— What is required —
Count the lines in the entries below that contain the string "Instruction". Reply with the number only.
-- START --
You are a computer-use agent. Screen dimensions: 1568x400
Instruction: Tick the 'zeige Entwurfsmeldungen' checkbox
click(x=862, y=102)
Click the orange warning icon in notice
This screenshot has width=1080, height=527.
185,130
-- END --
— Reply to the task —
1